Specifically, Figs. 7 to ?? depict the frequency of price changes in the large and medium categories. They indicate a notable increase in the frequency of price changes starting from 2022 for some but not all categories. Particularly, categories such as food products, eating out, and services related to domestic duties represent a marked increase. However, fresh food products do not display a discernible increase from 2022, suggesting that their frequency of price changes was already relatively high. Additionally, for certain other categories like textiles, petroleum products, and other industrial goods, there has been minimal change in the frequency of price changes since 2022.

Fig. 9
figure 9

Time-series changes in the size of price changes (large category). The solid lines indicate the median (50%) based on items in each category, whereas the red and gray areas indicate 25–75 and 10–90 percentile ranges, respectively

Fig. 10
figure 10

Time-series changes in the frequency of price changes (medium category). The solid lines indicate the median (50%) based on items in each category, whereas the red and gray areas indicate 25–75 and 10–90 percentile ranges, respectively

Fig. 11
figure 11

Time-series changes in price dispersion (S.D., medium category). The solid lines indicate the median (50%) based on items in each category, whereas the red and gray areas indicate 25–75 and 10–90 percentile ranges, respectively

Figures 8 and 9 show that the size of price changes exhibits no notable change. Figure 11 shows that price dispersion has hardly changed since 2022. In the long run, price dispersion in food products and textiles appears to be on a downward trend, whereas eating out and services related to domestic duties are on an increasing trend.

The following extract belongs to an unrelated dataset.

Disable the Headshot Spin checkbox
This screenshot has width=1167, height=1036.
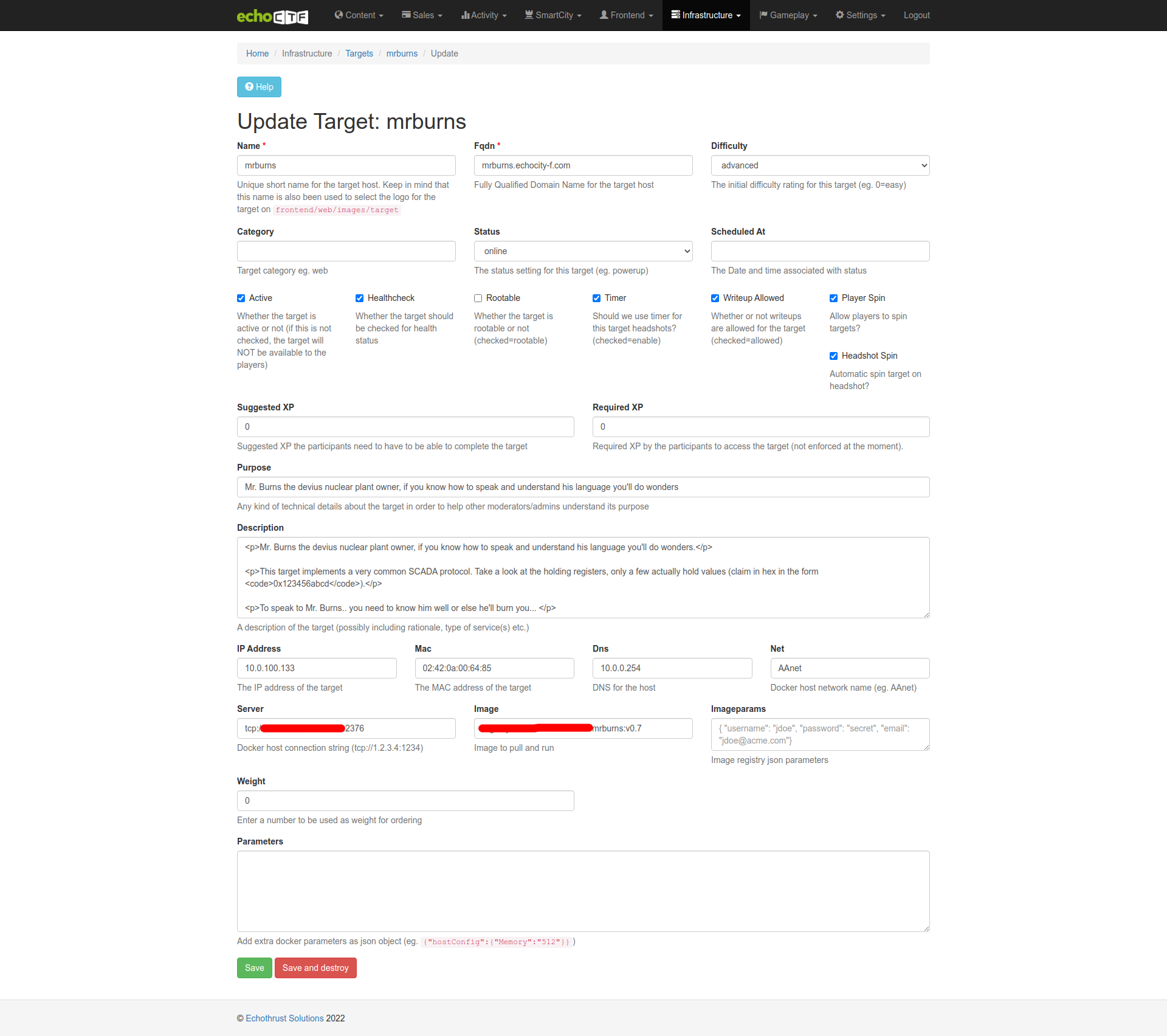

In summary, the price surge observed around 2022–2023 is accompanied by a notable increase in the frequency of price changes, rather than the size of price changes. This outcome suggests that state-dependent sticky price models, such as the menu cost model, may offer a more robust framework for explaining the underlying factors driving recent price increases, as opposed to time-dependent sticky price models like the Calvo model.

8 Concluding remarks

In this study, we have presented a diverse array of evidence on price stickiness using RPS microdata. An essential avenue for future research lies in the construction of a macroeconomic model that aligns with the empirical findings obtained from this study. Specifically, it is necessary to consider to the extent to which these facts can be explained within the simple menu cost or Calvo model, and what additional elements or complexities must be incorporated to provide a more comprehensive explanation.